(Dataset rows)
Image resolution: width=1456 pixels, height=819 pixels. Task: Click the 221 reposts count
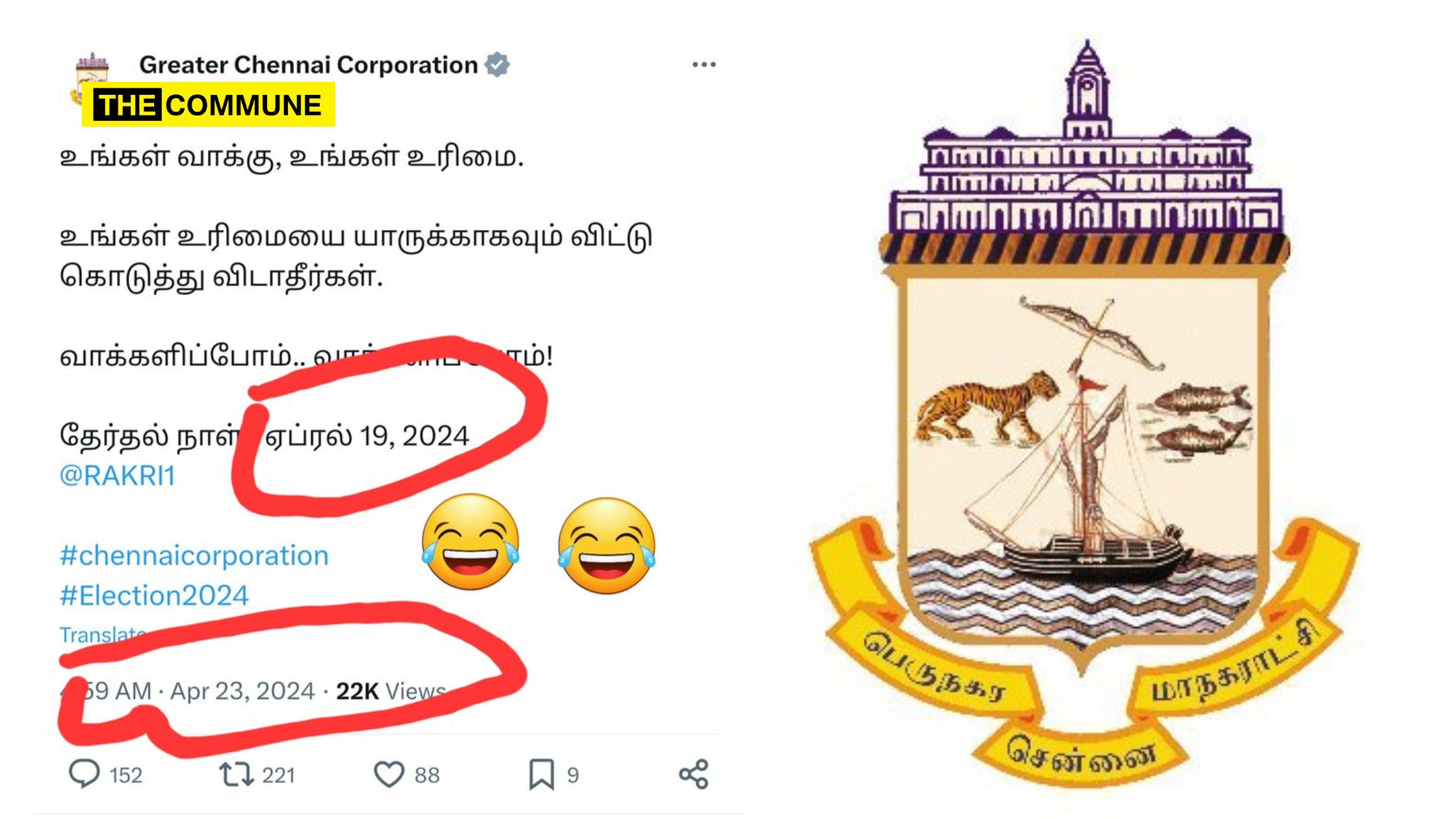[x=279, y=775]
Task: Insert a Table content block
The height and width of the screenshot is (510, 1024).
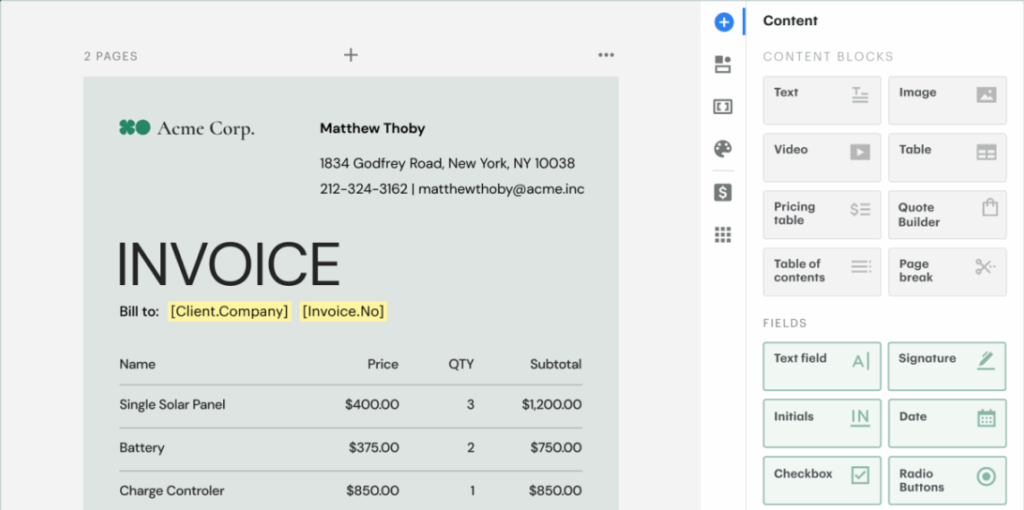Action: click(x=946, y=157)
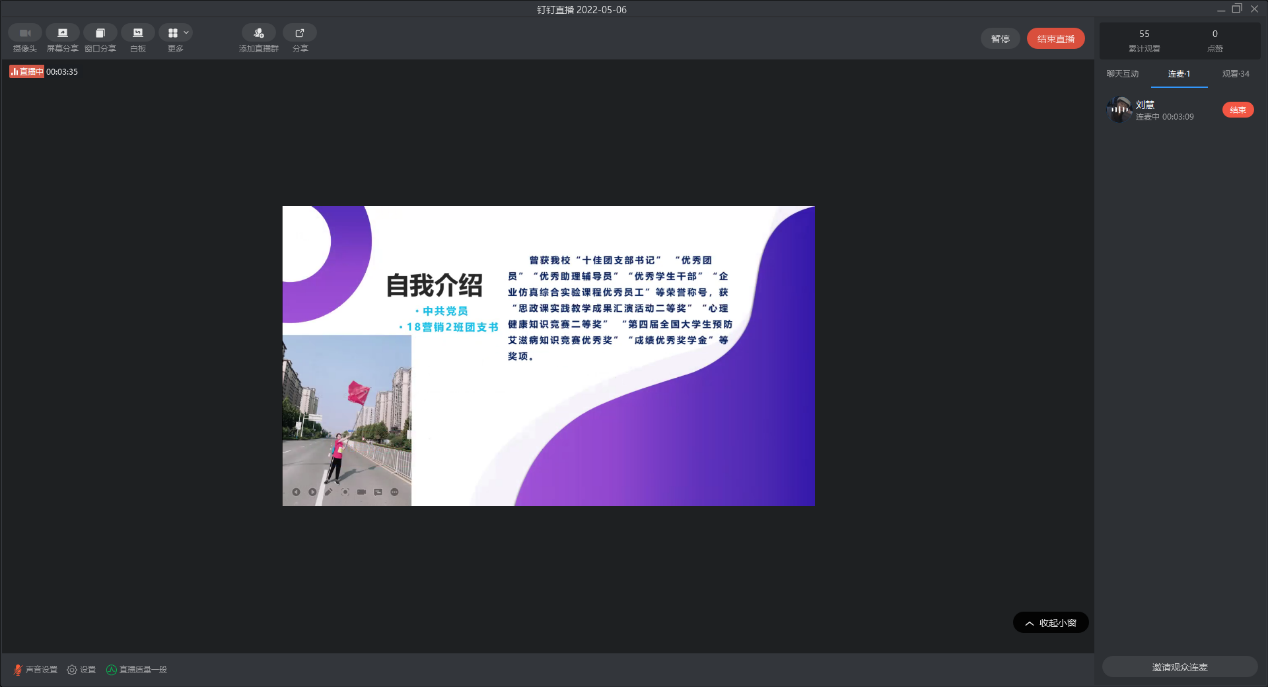Image resolution: width=1268 pixels, height=687 pixels.
Task: Select the 连麦·1 tab
Action: [1178, 74]
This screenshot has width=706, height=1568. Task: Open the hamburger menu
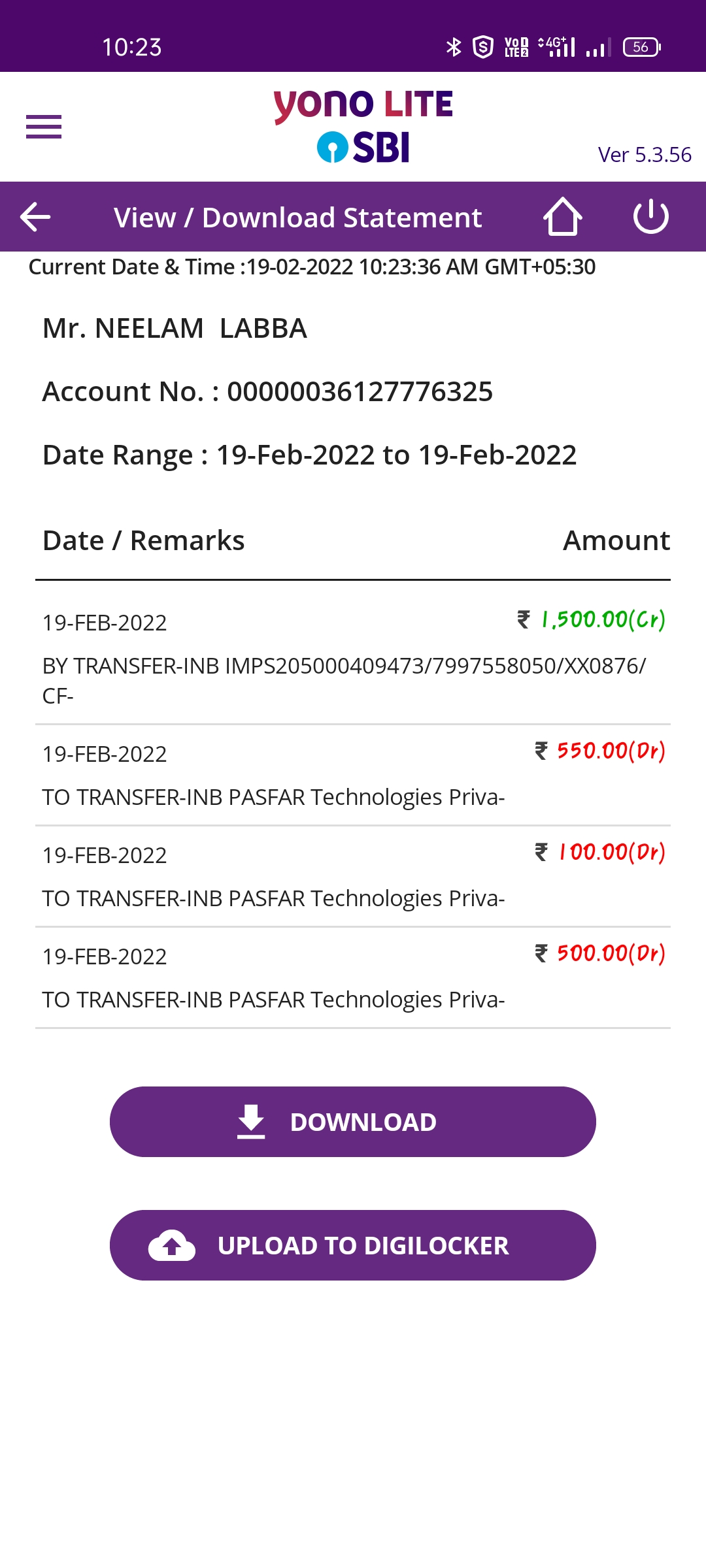pos(44,127)
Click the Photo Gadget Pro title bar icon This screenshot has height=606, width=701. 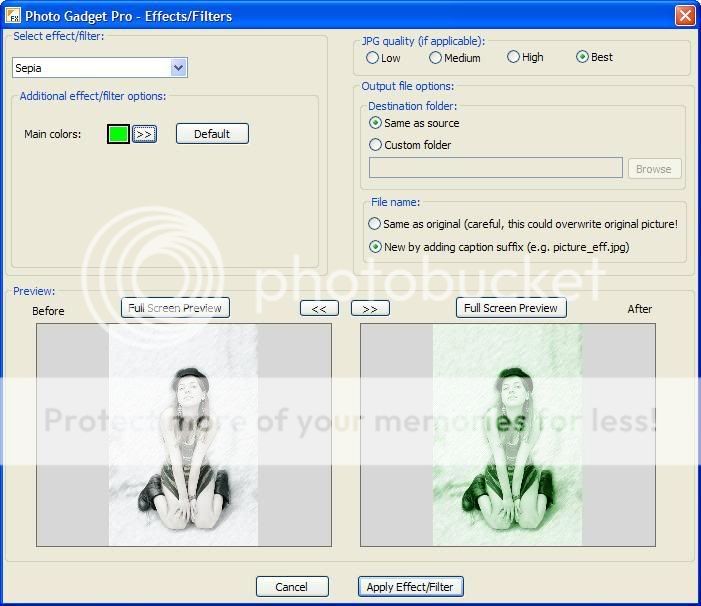(x=13, y=15)
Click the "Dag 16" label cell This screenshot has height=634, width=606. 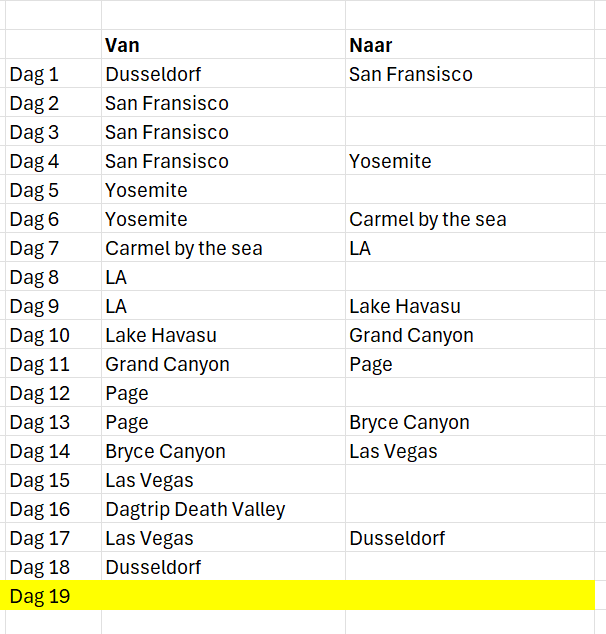tap(40, 509)
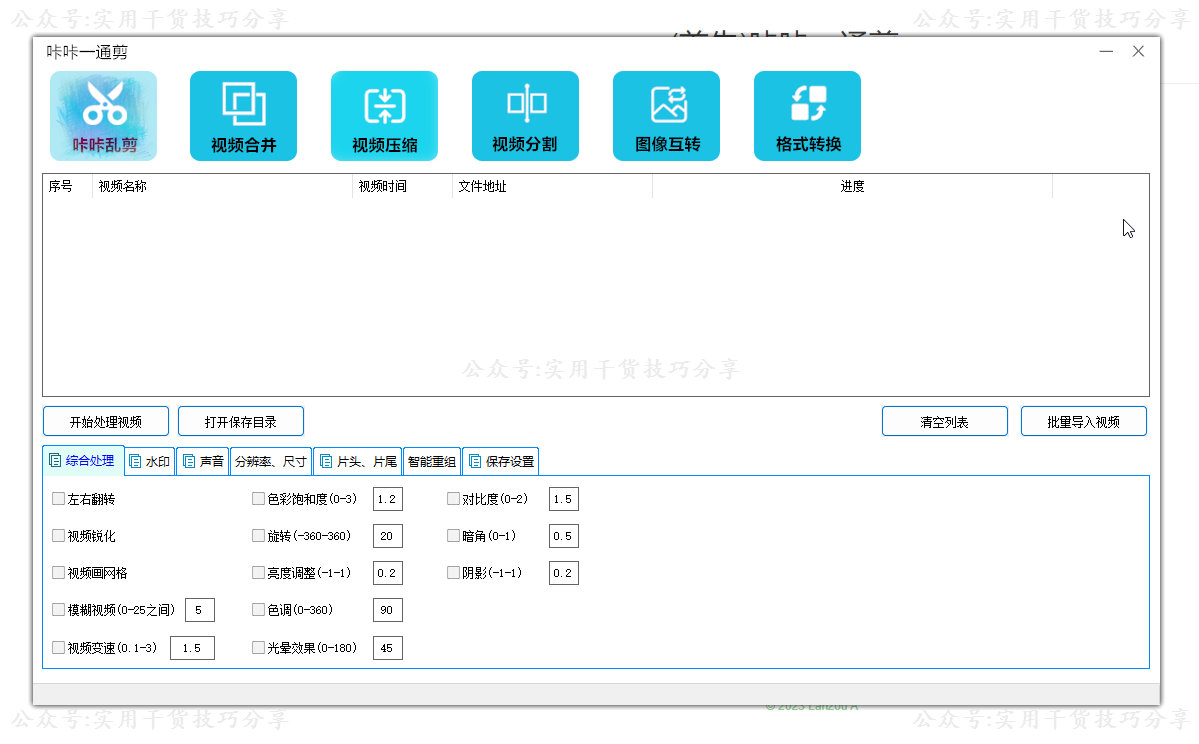The image size is (1199, 744).
Task: Click the 视频名称 column header
Action: (x=222, y=187)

_Description of the task_
In the entries between the lines holding "Task: Insert a Table content block" and "pos(44,127)", inclusive, switch "hamburger menu" to "navigation menu" and write those lines out again with nothing else changed. Leave the pictures out.

_Result below_
Task: Insert a Table content block
The height and width of the screenshot is (510, 1024).
Action: click(x=946, y=157)
Image resolution: width=1268 pixels, height=687 pixels.
Task: Select the 连麦·1 tab
Action: [1178, 74]
This screenshot has width=706, height=1568. Task: Open the navigation menu
pos(44,127)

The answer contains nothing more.